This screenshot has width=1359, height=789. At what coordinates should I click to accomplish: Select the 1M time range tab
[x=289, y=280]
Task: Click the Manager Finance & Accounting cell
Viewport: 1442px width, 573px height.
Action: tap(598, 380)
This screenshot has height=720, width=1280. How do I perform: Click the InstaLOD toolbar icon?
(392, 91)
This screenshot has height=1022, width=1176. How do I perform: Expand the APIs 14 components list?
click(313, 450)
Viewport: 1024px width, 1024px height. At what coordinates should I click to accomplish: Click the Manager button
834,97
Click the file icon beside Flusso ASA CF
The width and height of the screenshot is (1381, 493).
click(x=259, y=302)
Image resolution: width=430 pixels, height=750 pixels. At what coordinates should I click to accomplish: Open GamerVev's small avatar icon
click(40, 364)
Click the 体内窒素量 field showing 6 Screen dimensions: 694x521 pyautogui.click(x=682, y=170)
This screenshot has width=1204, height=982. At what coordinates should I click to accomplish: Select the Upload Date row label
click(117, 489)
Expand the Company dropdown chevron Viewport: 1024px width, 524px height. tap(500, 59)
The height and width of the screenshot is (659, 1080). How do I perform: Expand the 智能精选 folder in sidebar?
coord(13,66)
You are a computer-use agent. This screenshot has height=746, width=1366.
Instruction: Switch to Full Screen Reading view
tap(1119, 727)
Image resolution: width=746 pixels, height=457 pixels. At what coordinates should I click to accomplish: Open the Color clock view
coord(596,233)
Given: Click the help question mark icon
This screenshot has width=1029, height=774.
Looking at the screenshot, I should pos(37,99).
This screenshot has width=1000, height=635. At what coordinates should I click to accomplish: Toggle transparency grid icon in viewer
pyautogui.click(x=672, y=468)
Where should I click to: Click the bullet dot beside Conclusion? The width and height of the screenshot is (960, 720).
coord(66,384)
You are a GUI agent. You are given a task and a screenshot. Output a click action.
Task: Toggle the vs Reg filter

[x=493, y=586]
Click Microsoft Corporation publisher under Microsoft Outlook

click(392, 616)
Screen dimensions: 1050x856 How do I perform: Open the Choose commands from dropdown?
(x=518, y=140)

▶ _What you should do_
Reproduce exactly the line containing "Where should I" and all lines after it through the end of the listing above; leave out every earlier line.

▶ _Solution to the exercise_
Where should I click to: Click the bullet dot beside Conclusion? The width and height of the screenshot is (960, 720).
coord(66,384)
You are a GUI agent. You are given a task and a screenshot. Output a click action.
Task: Toggle the vs Reg filter

[x=493, y=586]
Click Microsoft Corporation publisher under Microsoft Outlook

click(392, 616)
Screen dimensions: 1050x856 How do I perform: Open the Choose commands from dropdown?
(x=518, y=140)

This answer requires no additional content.